▶ **EXERCISE DIRECTIONS**
Make an exact copy of the lines from the one containing "Screen dimensions: 1456x819" through the end of the records below, and leave out every picture.

(Beginning of STUDY MATERIAL)

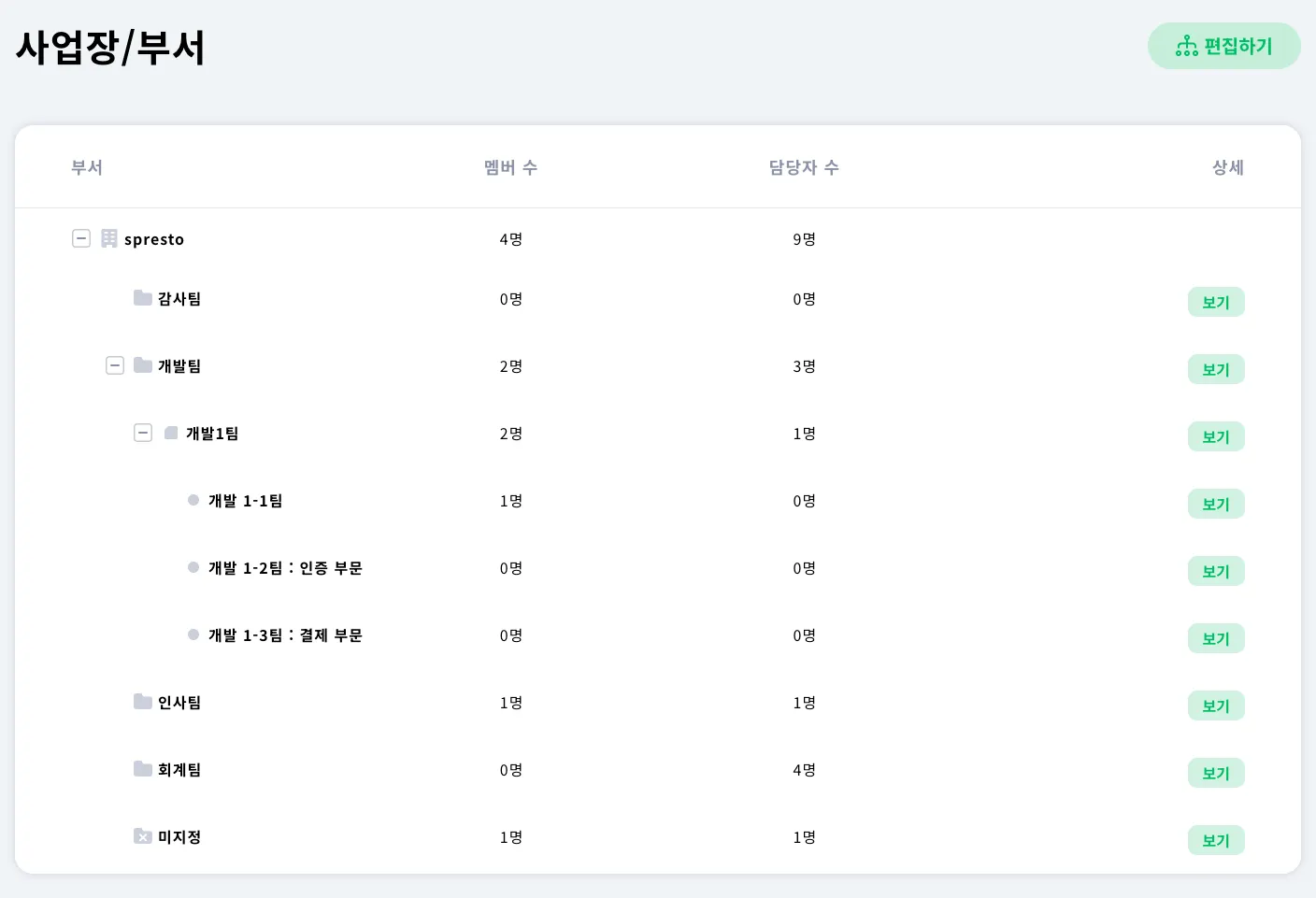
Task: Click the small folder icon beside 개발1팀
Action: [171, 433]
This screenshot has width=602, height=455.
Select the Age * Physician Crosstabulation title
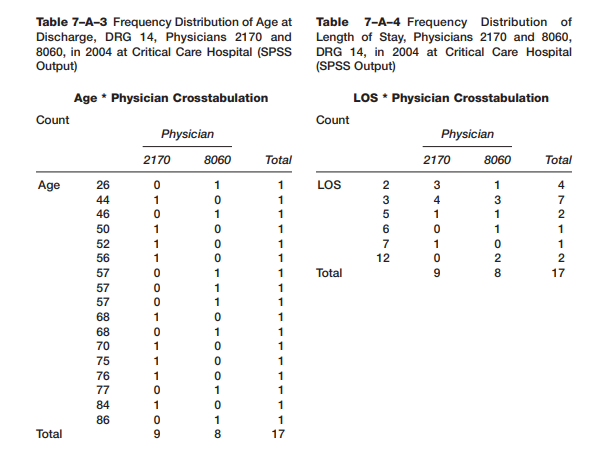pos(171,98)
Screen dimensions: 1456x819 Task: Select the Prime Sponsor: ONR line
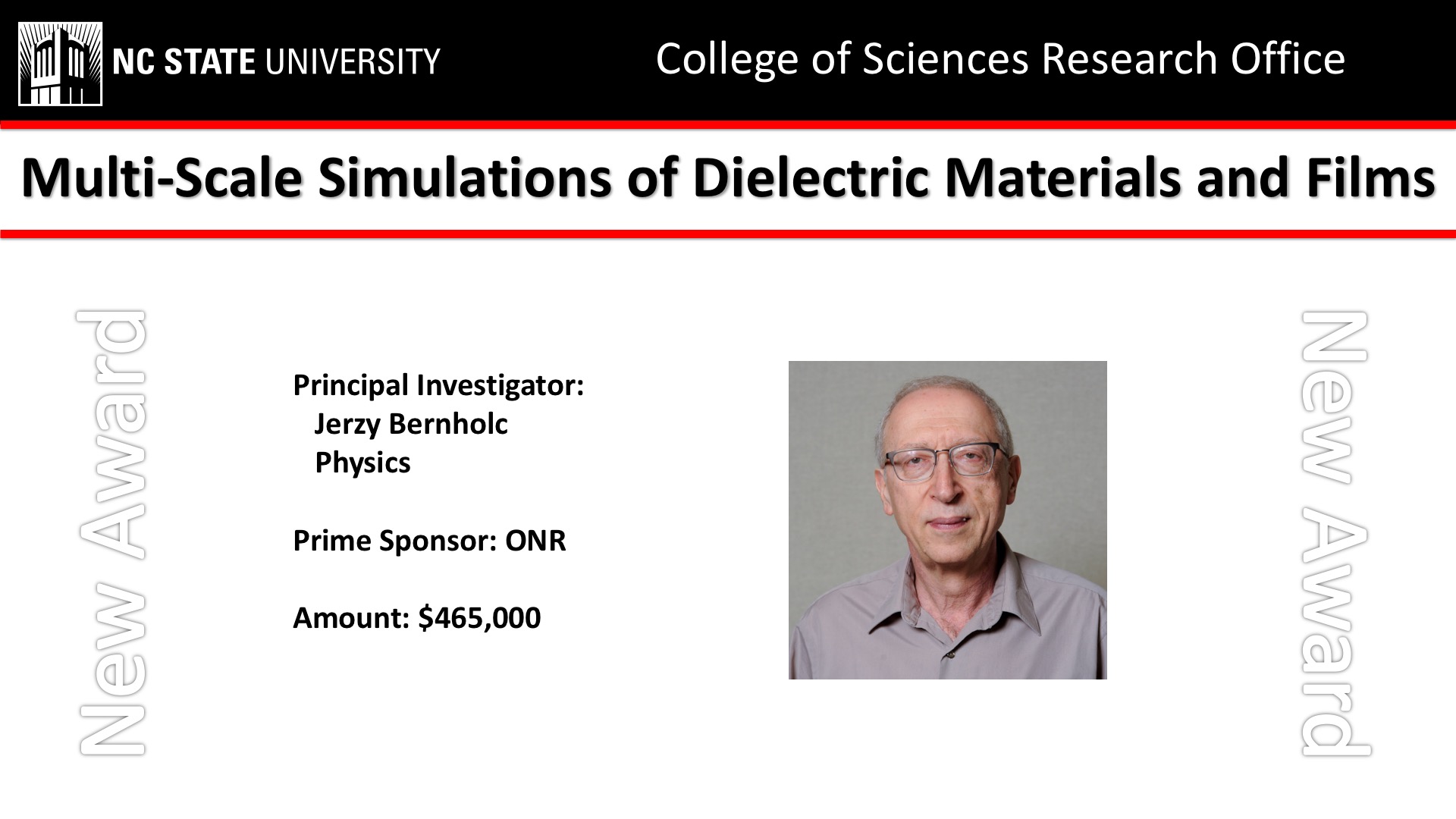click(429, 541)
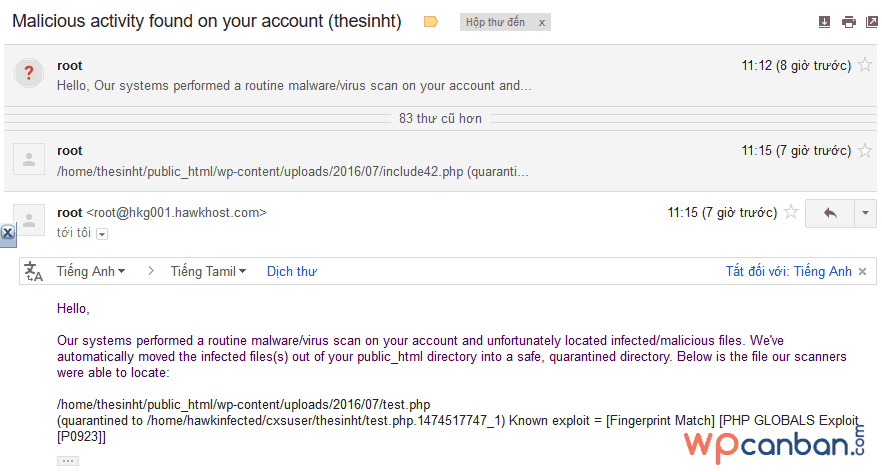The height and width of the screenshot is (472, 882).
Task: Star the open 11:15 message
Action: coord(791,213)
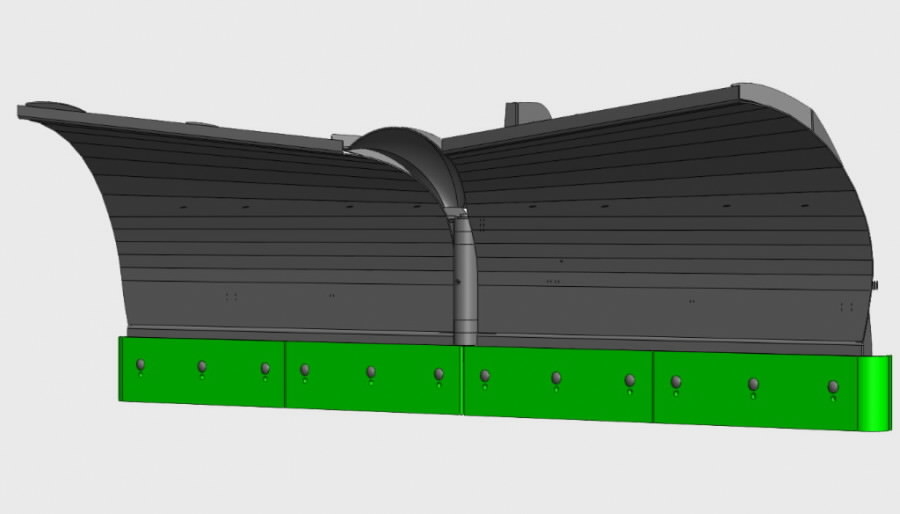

(End of STUDY MATERIAL)

▶ **RESULT OF THIS EXERCISE**
Screen dimensions: 1456x819 Task: Select the Prime Sponsor: ONR line
click(429, 541)
The height and width of the screenshot is (472, 882).
Task: Star the open 11:15 message
Action: coord(791,213)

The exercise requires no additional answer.